Hello, I’m new to domains and their security. After configuring the mykill.pl domain in the cloudflare panel, it is unavailable. All who can know what the problem is, please answer. I can share screenshots of settings in the panel, as someone will ask to be sure about something.


#2

It’s working for me. Sometimes DNS takes a day or two before it fully propagates.


#3

Thanks for your help, I am reminded that the error occurred through my Firefox Focus mobile browser, because when I used Opera Touch, this error did not occur anymore.


#4

I can load the site in a browser too, however I also do get TLS errors via other channels. I cant say yet whether that is TLS configuration issue or a potential (geo) problem with edge servers.

Plain OpenSSL connect

openssl s_client -connect 104.27.165.195:443
CONNECTED(00000003)
3073411392:error:14094410:SSL routines:ssl3_read_bytes:sslv3 alert handshake failure:../ssl/record/rec_layer_s3.c:1399:SSL alert number 40
---
no peer certificate available
---
No client certificate CA names sent
---
SSL handshake has read 7 bytes and written 176 bytes
Verification: OK
---
New, (NONE), Cipher is (NONE)
Secure Renegotiation IS NOT supported
Compression: NONE
Expansion: NONE
No ALPN negotiated
SSL-Session:
    Protocol  : TLSv1.2
    Cipher    : 0000
    Session-ID:
    Session-ID-ctx:
    Master-Key:
    PSK identity: None
    PSK identity hint: None
    SRP username: None
    Start Time: 1539385261
    Timeout   : 7200 (sec)
    Verify return code: 0 (ok)
    Extended master secret: no
---

@cloonan?


#5

Ok. I do not quite understand what you wrote, but how can I solve it so that everything works properly, as it should?


#6

:wave: @akociszewski,

What is the minimum TLS version set to on the Crypto tab in Cloudflare?

-OG


#7


#8

Try lowering the minimum TLS version.

Though I wonder, that value should be zone specific and not server specific.
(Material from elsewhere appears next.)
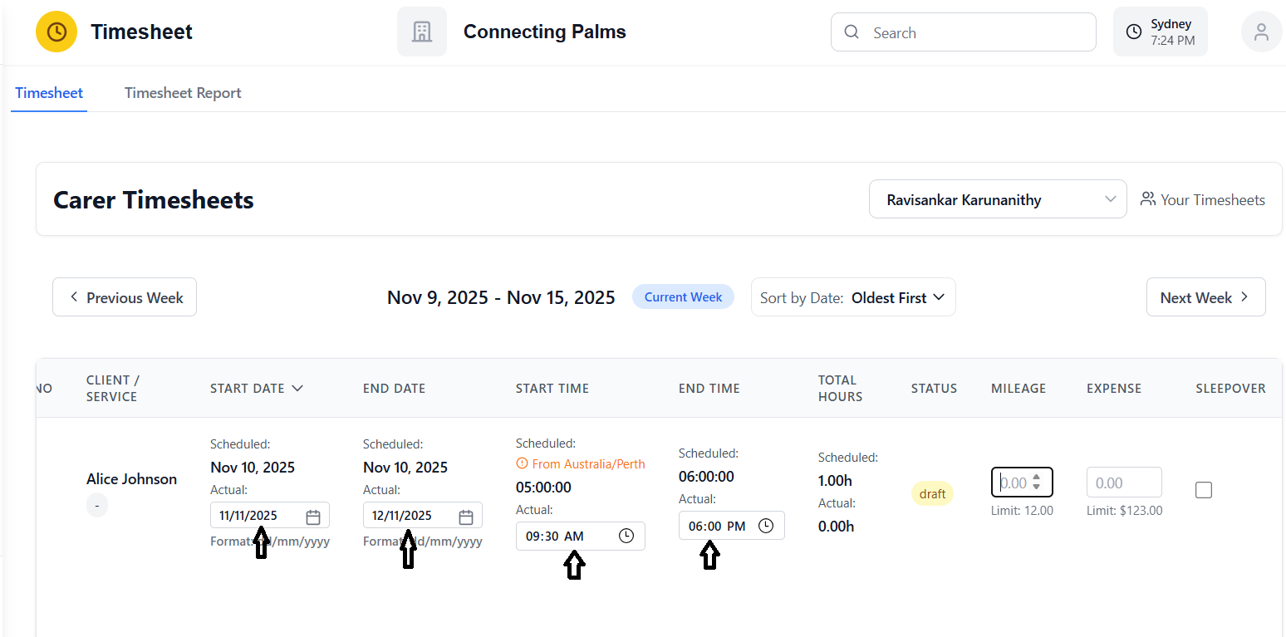
Task: Open clock picker for actual end time
Action: coord(766,526)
Would that imply the IPs change depending on that value?!


#9

That’s what you meant?


#10

:wave: it works now, I suspect previously you had it set to TLS 1.3 as the minimum, which is only supported on a small(ish) number of browsers. If your site is ecommerce, you may want TLS 1.2 as the minimum, otherwise not sure TLS 1.0 is any real risk.

https://www.ssllabs.com/ssltest/analyze.html?d=mykill.pl&s=104.27.164.195&latest

-OG


#11

Okay, so to be all right, I have to stay with the minimum TLS 1.0, and optionally 1.2 agree?


#12

This topic was automatically closed after 31 days. New replies are no longer allowed.